What to do ::
A verbatim reproduction of all the entries is needed.

Provided records ::

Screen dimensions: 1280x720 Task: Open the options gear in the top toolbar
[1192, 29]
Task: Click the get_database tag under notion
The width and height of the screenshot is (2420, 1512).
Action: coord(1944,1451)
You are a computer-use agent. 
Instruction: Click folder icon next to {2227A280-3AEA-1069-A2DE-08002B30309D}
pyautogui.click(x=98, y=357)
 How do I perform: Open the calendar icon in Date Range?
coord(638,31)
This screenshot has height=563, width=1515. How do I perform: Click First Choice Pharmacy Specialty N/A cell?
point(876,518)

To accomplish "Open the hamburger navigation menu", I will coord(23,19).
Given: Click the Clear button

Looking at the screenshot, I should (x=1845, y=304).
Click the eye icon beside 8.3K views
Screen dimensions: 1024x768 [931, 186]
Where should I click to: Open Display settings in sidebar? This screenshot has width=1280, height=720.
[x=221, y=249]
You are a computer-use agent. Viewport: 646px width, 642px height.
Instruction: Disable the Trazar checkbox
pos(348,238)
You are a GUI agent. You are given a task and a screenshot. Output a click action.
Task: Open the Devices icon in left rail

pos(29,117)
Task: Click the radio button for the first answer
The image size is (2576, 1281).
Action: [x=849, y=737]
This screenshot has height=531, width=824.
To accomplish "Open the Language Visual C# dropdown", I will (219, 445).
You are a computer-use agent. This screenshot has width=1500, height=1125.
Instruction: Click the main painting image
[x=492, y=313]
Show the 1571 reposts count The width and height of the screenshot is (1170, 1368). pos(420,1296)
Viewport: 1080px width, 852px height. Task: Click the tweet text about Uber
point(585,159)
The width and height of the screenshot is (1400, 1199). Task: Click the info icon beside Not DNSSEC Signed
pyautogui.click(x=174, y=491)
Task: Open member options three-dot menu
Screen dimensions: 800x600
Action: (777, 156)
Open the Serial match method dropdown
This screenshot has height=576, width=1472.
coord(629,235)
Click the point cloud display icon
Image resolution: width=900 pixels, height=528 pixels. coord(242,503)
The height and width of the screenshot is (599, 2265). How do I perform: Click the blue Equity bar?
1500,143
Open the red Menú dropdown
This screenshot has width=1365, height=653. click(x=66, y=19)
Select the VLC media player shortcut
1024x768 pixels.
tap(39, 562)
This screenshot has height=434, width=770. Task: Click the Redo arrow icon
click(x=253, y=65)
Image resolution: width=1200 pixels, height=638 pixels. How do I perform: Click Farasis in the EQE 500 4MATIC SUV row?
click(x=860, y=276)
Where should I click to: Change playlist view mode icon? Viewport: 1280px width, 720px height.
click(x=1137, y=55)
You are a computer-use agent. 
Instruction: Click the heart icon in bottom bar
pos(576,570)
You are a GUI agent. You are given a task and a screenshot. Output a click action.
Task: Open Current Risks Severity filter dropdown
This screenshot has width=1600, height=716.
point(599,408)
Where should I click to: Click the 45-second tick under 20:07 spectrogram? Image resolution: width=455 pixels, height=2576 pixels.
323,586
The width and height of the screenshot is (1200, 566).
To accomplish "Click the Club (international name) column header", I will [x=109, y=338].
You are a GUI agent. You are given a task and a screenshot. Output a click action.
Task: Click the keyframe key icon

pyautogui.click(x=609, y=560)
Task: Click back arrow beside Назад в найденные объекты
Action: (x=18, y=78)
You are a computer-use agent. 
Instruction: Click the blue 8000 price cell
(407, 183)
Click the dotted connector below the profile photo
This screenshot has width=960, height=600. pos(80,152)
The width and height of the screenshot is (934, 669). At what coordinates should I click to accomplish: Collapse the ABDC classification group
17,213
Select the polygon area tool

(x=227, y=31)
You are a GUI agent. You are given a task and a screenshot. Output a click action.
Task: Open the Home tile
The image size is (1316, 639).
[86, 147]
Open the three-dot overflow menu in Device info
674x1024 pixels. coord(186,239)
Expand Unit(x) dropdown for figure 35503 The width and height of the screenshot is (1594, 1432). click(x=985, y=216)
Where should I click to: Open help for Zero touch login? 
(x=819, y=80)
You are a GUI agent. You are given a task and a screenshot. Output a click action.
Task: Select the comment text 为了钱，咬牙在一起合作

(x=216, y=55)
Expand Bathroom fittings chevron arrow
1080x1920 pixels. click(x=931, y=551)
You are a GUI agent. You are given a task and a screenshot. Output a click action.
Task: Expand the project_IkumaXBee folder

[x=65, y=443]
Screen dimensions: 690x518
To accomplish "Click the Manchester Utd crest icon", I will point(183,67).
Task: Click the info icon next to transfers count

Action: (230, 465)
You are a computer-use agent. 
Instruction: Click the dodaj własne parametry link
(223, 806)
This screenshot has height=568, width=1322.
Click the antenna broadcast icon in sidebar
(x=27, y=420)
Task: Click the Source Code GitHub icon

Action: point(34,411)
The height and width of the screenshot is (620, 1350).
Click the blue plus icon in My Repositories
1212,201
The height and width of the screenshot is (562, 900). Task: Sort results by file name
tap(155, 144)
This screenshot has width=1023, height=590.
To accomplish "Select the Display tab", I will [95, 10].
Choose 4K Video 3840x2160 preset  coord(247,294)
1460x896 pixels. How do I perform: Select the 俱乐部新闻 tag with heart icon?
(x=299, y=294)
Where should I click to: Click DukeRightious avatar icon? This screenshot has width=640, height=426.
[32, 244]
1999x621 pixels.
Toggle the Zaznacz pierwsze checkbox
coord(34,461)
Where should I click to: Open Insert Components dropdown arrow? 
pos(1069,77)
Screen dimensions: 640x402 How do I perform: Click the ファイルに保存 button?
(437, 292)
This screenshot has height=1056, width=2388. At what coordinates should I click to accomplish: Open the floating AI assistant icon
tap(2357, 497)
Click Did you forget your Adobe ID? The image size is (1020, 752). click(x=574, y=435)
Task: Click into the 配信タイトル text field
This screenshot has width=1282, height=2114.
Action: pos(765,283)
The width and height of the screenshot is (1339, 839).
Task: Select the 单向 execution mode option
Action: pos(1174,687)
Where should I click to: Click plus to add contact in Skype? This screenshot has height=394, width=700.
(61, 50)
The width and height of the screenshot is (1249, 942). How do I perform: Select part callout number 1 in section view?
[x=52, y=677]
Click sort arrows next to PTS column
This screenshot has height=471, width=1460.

Finished task ::
Screen dimensions: 1280x720 Task: Open the options gear in the top toolbar
[1192, 29]
Task: Click the get_database tag under notion
The width and height of the screenshot is (2420, 1512).
Action: coord(1944,1451)
You are a computer-use agent. 
Instruction: Click folder icon next to {2227A280-3AEA-1069-A2DE-08002B30309D}
pyautogui.click(x=98, y=357)
 How do I perform: Open the calendar icon in Date Range?
coord(638,31)
This screenshot has height=563, width=1515. How do I perform: Click First Choice Pharmacy Specialty N/A cell?
point(876,518)

To accomplish "Open the hamburger navigation menu", I will coord(23,19).
Given: Click the Clear button

Looking at the screenshot, I should (x=1845, y=304).
Click the eye icon beside 8.3K views
Screen dimensions: 1024x768 [931, 186]
Where should I click to: Open Display settings in sidebar? This screenshot has width=1280, height=720.
[x=221, y=249]
You are a computer-use agent. Viewport: 646px width, 642px height.
Instruction: Disable the Trazar checkbox
pos(348,238)
You are a GUI agent. You are given a task and a screenshot. Output a click action.
Task: Open the Devices icon in left rail

pos(29,117)
Task: Click the radio button for the first answer
The image size is (2576, 1281).
Action: [x=849, y=737]
This screenshot has height=531, width=824.
To accomplish "Open the Language Visual C# dropdown", I will (219, 445).
You are a computer-use agent. This screenshot has width=1500, height=1125.
Instruction: Click the main painting image
[x=492, y=313]
Show the 1571 reposts count The width and height of the screenshot is (1170, 1368). pos(420,1296)
Viewport: 1080px width, 852px height. Task: Click the tweet text about Uber
point(585,159)
The width and height of the screenshot is (1400, 1199). Task: Click the info icon beside Not DNSSEC Signed
pyautogui.click(x=174, y=491)
Task: Open member options three-dot menu
Screen dimensions: 800x600
Action: (777, 156)
Open the Serial match method dropdown
This screenshot has height=576, width=1472.
coord(629,235)
Click the point cloud display icon
Image resolution: width=900 pixels, height=528 pixels. coord(242,503)
The height and width of the screenshot is (599, 2265). How do I perform: Click the blue Equity bar?
1500,143
Open the red Menú dropdown
This screenshot has width=1365, height=653. click(x=66, y=19)
Select the VLC media player shortcut
1024x768 pixels.
tap(39, 562)
This screenshot has height=434, width=770. Task: Click the Redo arrow icon
click(x=253, y=65)
Image resolution: width=1200 pixels, height=638 pixels. How do I perform: Click Farasis in the EQE 500 4MATIC SUV row?
click(x=860, y=276)
Where should I click to: Change playlist view mode icon? Viewport: 1280px width, 720px height.
click(x=1137, y=55)
You are a computer-use agent. 
Instruction: Click the heart icon in bottom bar
pos(576,570)
You are a GUI agent. You are given a task and a screenshot. Output a click action.
Task: Open Current Risks Severity filter dropdown
This screenshot has width=1600, height=716.
point(599,408)
Where should I click to: Click the 45-second tick under 20:07 spectrogram? Image resolution: width=455 pixels, height=2576 pixels.
323,586
The width and height of the screenshot is (1200, 566).
To accomplish "Click the Club (international name) column header", I will [x=109, y=338].
You are a GUI agent. You are given a task and a screenshot. Output a click action.
Task: Click the keyframe key icon

pyautogui.click(x=609, y=560)
Task: Click back arrow beside Назад в найденные объекты
Action: (x=18, y=78)
You are a computer-use agent. 
Instruction: Click the blue 8000 price cell
(407, 183)
Click the dotted connector below the profile photo
This screenshot has width=960, height=600. pos(80,152)
The width and height of the screenshot is (934, 669). At what coordinates should I click to accomplish: Collapse the ABDC classification group
17,213
Select the polygon area tool

(x=227, y=31)
You are a GUI agent. You are given a task and a screenshot. Output a click action.
Task: Open the Home tile
The image size is (1316, 639).
[86, 147]
Open the three-dot overflow menu in Device info
674x1024 pixels. coord(186,239)
Expand Unit(x) dropdown for figure 35503 The width and height of the screenshot is (1594, 1432). click(x=985, y=216)
Where should I click to: Open help for Zero touch login? 
(x=819, y=80)
You are a GUI agent. You are given a task and a screenshot. Output a click action.
Task: Select the comment text 为了钱，咬牙在一起合作

(x=216, y=55)
Expand Bathroom fittings chevron arrow
1080x1920 pixels. click(x=931, y=551)
You are a GUI agent. You are given a task and a screenshot. Output a click action.
Task: Expand the project_IkumaXBee folder

[x=65, y=443]
Screen dimensions: 690x518
To accomplish "Click the Manchester Utd crest icon", I will point(183,67).
Task: Click the info icon next to transfers count

Action: (230, 465)
You are a computer-use agent. 
Instruction: Click the dodaj własne parametry link
(223, 806)
This screenshot has height=568, width=1322.
Click the antenna broadcast icon in sidebar
(x=27, y=420)
Task: Click the Source Code GitHub icon

Action: point(34,411)
The height and width of the screenshot is (620, 1350).
Click the blue plus icon in My Repositories
1212,201
The height and width of the screenshot is (562, 900). Task: Sort results by file name
tap(155, 144)
This screenshot has width=1023, height=590.
To accomplish "Select the Display tab", I will [95, 10].
Choose 4K Video 3840x2160 preset  coord(247,294)
1460x896 pixels. How do I perform: Select the 俱乐部新闻 tag with heart icon?
(x=299, y=294)
Where should I click to: Click DukeRightious avatar icon? This screenshot has width=640, height=426.
[32, 244]
1999x621 pixels.
Toggle the Zaznacz pierwsze checkbox
coord(34,461)
Where should I click to: Open Insert Components dropdown arrow? 
pos(1069,77)
Screen dimensions: 640x402 How do I perform: Click the ファイルに保存 button?
(437, 292)
This screenshot has height=1056, width=2388. At what coordinates should I click to accomplish: Open the floating AI assistant icon
tap(2357, 497)
Click Did you forget your Adobe ID? The image size is (1020, 752). click(x=574, y=435)
Task: Click into the 配信タイトル text field
This screenshot has width=1282, height=2114.
Action: pos(765,283)
The width and height of the screenshot is (1339, 839).
Task: Select the 单向 execution mode option
Action: pos(1174,687)
Where should I click to: Click plus to add contact in Skype? This screenshot has height=394, width=700.
(61, 50)
The width and height of the screenshot is (1249, 942). How do I perform: Select part callout number 1 in section view?
[x=52, y=677]
Click sort arrows next to PTS column
This screenshot has height=471, width=1460.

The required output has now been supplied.